剥がして取れるかもやったこと無いんだけど。」
「そうか、成程な。」
俺とシビックの会話をソワソワしながら聞くデックス。
「どうだい、難しいのか?」
「本人曰く、剥がして取れるかは分からないんだって。」
「そっか、無理か。
聞いてくれてありがとな。」
ん?みさとが、リュックをゴソゴソしている。
「ねぇデックスさん、いつ剥がれたものでも大丈夫なの?
実はね、シビックのお部屋掃除した時に、落ちてて綺麗だったから取っといたんだ。
これでも良いかな?」
取出した袋には、かなり大きな鱗が入っていた。
シビックの部屋は、元の大きさに戻れるくらい広くしてある。
稀に落ちてるのは知っていたが、みさとは保管しておいたんだ。
デックスは両手で1枚を受取ると、じっと見つめる。
「シビック、これはあげても大丈夫かな?」
「うん、落ちてたやつならどうぞ。
剥がされなければ文句ないし。

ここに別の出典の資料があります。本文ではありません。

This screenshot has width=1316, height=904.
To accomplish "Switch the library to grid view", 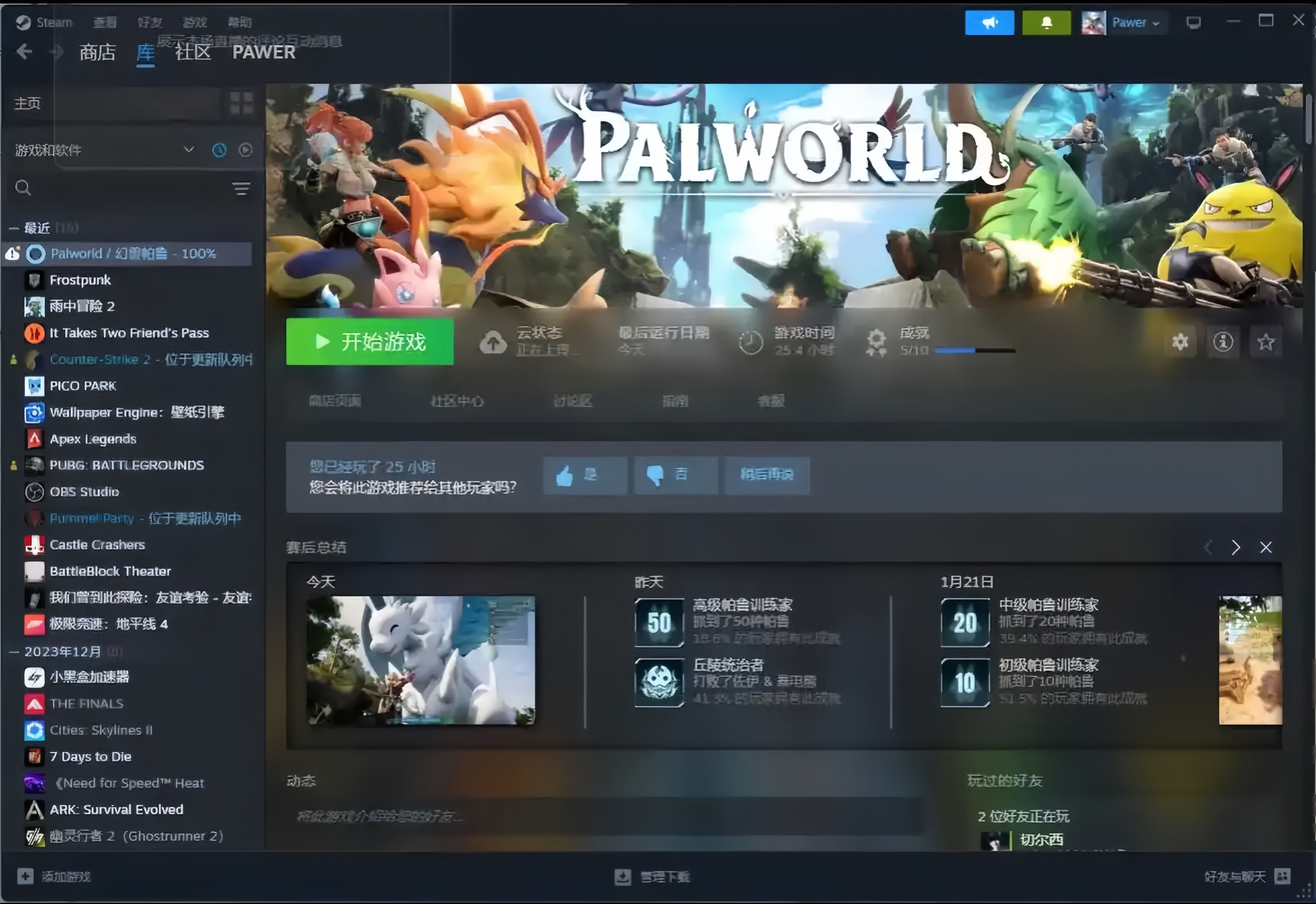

」
念の為俺はシビックに聞いてみる。
「デックス、シビックがどうぞって言ってるよ。」
「良いのか?本当に?ありがてぇ。
綺麗だな、使うの勿体無いな。」
デックスは、手に持った鱗を色々な方向から見ている。
みさとは更に袋からもう2枚出した。
「滅多に落ちないから少ないけど、良かったらこれもどうぞ。
数は確保できないから、何かの商品に組込むのはお勧めしないかな。
大事にしてあげてね。」
みさとは袋に戻し、袋毎デックスに渡す。
それを見ていたクレスタは、呆れた顔で呟いた。
「ねぇ拓海さん・みさとさん、それすっごく高価なのは知ってる?
あげたこと人に言わないほうが良いよ。
2人も狙われるしデックスさんにも危険が及ぶからね。」
「そうなの?私綺麗としか思ってなかった。
教えてくれてありがとね、クレスタさん。」
「ドラゴンてやっぱり珍しいのか。
鱗位ならその辺に落ちてないか?」
「「落ちてない!」」
不用意な俺の一言に、クレスタ・デックスから突っ込みが入る。
「お前な、ドラゴン自体が珍しいんだよ!
近くに寄るだけで命も危ないんだ!
鱗取りに行くだけでも本体がいつ戻るか分かったもんじゃねえから、生きた気がしないんだよ。」
「拓海さん、今の外で言っちゃ駄目だよ。